Only 18 are in line for top job
In the line of presidential succession, who would follow the secretary of Homeland Security?
— J.L., by e-mail
We're a little chagrined to admit, J.L., that we couldn't tell you the name of the current secretary of the U.S. Department of Homeland Security until we hooked up with our old friend Google. But we're not smarter than a fifth-grader, either.
(For others stuck at our grade level, it's former Arizona Gov. Janet Napolitano. And according to dhs.gov, she's done everything in her power to protect the country but personally search every hole in Afghanistan or Pakistan for Osama bin Laden.)
Even a fifth-grader knows that if for some reason the president can no longer serve — he dies, he resigns, he's removed from office, he no longer has the ability or he doesn't qualify — the vice president takes over.

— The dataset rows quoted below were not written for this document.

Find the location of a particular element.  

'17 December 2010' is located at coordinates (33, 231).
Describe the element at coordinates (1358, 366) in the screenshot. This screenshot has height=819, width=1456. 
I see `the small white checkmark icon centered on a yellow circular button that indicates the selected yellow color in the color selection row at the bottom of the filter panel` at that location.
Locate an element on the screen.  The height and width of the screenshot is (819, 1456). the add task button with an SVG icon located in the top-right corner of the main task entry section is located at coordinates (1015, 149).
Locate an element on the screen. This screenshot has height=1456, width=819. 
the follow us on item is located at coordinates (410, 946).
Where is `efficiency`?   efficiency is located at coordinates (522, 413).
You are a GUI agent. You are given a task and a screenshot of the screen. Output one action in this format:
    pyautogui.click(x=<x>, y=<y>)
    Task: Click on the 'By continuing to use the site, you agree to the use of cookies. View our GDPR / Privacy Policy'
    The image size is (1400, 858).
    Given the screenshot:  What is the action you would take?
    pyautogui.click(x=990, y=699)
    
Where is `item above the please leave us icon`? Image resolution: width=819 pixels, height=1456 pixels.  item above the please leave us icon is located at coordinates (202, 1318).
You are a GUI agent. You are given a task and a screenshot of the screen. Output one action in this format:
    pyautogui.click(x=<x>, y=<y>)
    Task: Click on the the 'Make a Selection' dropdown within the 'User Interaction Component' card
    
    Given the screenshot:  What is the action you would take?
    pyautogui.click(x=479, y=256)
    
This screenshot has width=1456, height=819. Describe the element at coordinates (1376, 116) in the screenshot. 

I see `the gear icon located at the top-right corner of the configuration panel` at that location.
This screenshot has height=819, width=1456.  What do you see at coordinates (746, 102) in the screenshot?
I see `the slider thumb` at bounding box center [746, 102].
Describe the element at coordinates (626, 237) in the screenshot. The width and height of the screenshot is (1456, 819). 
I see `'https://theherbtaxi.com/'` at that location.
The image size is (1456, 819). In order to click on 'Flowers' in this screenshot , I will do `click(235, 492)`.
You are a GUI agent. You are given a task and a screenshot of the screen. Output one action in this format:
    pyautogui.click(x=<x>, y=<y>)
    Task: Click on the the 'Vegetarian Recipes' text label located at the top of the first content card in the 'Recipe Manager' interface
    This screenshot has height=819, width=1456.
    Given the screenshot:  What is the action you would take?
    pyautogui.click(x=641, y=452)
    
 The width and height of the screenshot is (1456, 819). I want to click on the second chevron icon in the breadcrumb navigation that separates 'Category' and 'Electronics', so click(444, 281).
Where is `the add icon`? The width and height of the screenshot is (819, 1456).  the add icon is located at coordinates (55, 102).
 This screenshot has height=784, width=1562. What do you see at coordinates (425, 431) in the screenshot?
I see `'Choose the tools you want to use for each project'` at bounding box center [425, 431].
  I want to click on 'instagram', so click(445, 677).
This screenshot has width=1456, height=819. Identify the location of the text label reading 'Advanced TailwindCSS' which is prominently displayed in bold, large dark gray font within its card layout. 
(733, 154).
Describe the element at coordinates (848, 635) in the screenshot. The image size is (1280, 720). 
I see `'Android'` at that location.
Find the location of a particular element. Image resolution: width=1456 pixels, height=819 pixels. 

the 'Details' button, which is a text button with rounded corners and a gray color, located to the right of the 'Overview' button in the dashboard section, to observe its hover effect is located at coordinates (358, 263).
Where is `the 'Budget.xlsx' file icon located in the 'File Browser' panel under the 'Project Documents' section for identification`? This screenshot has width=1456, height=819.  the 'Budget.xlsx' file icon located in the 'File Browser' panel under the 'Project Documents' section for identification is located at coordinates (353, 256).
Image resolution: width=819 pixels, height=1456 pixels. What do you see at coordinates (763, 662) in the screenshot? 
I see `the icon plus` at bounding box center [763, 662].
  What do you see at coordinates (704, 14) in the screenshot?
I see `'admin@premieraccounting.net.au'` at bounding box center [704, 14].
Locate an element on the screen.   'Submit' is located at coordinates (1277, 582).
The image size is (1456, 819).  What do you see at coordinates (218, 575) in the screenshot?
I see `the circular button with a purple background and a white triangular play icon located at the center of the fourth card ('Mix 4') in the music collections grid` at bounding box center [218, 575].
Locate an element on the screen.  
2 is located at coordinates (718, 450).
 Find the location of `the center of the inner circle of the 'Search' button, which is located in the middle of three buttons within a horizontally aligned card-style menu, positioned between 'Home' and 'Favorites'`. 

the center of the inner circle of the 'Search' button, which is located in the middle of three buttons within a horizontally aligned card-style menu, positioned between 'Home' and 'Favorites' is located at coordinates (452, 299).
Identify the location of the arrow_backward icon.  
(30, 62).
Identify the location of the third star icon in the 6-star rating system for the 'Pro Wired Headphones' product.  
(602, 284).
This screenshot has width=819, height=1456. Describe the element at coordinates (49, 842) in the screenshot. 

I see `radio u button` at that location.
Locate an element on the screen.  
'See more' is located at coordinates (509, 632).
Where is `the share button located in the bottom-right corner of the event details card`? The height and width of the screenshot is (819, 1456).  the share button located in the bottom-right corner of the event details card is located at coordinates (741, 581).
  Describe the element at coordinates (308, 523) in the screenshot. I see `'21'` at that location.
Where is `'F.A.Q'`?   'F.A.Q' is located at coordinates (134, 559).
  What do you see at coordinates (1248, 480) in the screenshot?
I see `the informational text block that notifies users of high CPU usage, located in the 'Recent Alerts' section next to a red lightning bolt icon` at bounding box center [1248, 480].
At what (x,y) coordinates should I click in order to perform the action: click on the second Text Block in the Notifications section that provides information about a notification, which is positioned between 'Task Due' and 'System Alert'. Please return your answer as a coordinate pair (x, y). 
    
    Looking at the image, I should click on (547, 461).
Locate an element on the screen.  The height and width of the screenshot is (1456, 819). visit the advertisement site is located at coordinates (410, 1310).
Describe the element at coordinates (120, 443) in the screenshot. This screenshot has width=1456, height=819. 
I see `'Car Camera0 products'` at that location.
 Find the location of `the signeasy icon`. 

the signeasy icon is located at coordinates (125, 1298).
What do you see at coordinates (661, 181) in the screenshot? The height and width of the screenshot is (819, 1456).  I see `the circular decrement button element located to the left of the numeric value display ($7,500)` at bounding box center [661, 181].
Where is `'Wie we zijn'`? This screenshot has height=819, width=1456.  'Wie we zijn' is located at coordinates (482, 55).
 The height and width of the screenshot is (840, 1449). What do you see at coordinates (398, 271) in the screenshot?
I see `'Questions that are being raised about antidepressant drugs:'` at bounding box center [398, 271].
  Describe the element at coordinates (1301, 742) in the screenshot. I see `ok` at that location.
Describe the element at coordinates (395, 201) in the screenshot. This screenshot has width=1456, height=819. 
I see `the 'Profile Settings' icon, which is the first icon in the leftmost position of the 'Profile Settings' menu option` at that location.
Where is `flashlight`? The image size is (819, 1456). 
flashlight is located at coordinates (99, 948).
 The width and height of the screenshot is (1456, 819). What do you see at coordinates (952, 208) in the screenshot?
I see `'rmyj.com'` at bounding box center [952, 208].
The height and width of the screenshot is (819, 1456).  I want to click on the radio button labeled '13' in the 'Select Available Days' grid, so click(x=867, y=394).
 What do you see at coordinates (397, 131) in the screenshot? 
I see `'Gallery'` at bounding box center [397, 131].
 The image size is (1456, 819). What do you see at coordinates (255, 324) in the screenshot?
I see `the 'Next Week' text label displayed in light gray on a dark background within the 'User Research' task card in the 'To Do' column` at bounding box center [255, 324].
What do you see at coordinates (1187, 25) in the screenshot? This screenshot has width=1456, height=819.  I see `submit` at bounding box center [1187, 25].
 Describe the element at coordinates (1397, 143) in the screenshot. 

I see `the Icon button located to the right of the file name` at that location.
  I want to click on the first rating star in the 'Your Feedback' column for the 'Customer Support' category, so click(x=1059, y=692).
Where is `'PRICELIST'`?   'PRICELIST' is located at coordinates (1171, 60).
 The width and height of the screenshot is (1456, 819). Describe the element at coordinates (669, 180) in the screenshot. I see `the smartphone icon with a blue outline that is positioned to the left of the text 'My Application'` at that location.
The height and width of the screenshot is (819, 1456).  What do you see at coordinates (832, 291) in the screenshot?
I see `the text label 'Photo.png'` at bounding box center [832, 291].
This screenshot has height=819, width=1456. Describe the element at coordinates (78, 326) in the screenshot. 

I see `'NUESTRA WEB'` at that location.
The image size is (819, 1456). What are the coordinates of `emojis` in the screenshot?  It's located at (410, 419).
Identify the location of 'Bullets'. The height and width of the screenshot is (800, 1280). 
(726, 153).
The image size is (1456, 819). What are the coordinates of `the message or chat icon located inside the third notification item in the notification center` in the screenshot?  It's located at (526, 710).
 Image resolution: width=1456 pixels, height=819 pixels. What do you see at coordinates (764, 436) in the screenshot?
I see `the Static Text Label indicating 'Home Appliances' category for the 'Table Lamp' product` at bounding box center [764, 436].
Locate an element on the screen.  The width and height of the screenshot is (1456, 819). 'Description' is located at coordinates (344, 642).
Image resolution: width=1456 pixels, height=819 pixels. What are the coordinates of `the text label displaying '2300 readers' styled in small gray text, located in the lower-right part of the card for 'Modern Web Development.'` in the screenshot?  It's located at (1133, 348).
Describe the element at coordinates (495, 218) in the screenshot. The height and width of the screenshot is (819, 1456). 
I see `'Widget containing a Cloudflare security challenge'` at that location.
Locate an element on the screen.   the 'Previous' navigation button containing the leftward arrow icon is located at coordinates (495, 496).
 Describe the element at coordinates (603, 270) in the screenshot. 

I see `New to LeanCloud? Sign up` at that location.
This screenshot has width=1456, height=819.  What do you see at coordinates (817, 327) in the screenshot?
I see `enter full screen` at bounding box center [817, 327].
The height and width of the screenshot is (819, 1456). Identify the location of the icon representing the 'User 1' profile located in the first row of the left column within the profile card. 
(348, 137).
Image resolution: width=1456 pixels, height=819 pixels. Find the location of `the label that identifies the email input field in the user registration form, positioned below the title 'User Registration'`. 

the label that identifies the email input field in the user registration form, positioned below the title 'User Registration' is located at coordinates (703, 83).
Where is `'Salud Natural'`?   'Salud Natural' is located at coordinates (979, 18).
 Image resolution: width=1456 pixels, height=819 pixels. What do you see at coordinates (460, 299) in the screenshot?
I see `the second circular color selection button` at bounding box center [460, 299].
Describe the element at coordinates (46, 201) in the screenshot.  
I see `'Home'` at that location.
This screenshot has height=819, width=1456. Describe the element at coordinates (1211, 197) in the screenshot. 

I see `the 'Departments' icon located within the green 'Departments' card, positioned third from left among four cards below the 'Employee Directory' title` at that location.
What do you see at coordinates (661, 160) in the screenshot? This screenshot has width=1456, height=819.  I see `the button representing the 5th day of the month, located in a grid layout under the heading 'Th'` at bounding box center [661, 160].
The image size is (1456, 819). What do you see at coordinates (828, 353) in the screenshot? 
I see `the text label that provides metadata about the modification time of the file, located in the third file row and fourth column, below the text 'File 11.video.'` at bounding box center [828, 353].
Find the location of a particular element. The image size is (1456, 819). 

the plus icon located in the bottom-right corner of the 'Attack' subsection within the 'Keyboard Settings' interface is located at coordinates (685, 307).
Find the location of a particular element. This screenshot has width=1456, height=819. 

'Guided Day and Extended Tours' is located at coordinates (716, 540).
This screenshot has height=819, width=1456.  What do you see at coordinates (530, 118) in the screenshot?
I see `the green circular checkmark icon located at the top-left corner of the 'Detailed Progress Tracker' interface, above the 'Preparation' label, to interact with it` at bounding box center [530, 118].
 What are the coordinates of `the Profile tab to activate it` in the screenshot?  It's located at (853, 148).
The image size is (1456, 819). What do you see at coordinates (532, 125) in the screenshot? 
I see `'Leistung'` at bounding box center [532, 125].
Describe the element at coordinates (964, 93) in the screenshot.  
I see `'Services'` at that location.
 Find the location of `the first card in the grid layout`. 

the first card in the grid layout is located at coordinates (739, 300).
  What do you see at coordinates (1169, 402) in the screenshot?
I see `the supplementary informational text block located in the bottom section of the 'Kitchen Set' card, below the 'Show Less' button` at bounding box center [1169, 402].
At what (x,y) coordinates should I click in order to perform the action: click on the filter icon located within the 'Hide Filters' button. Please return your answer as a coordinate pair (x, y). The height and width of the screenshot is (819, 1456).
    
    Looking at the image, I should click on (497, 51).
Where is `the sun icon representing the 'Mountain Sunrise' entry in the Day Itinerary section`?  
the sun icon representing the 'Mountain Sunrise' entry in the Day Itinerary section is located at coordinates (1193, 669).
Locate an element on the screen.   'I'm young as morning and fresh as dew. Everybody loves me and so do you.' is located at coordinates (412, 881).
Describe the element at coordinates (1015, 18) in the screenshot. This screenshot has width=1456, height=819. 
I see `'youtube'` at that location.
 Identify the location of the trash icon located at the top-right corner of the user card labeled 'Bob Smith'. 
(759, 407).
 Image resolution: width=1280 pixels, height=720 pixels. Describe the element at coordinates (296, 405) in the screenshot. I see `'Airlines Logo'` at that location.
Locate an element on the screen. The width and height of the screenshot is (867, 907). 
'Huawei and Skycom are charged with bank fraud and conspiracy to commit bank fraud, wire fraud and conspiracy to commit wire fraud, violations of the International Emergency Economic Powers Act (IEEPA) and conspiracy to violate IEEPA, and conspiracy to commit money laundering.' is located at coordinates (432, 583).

After that, it's the speaker of the House, then the president pro tempore of the Senate, then a long list of mucky-mucks that includes every cabinet member down to the secretary of Homeland Security, providing all of the above for some reason can't take on the job of our country's highest office.
In the U.S. Code, the list ends there. No more successors.
We can only hope that if there's a catastrophic event of such a magnitude that all 18 in line for succession die at the same White House party, then members of Congress who weren't invited would gather together and start electing some leaders.
A plot best left in "2012" director Roland Emmerich's hands, we would think.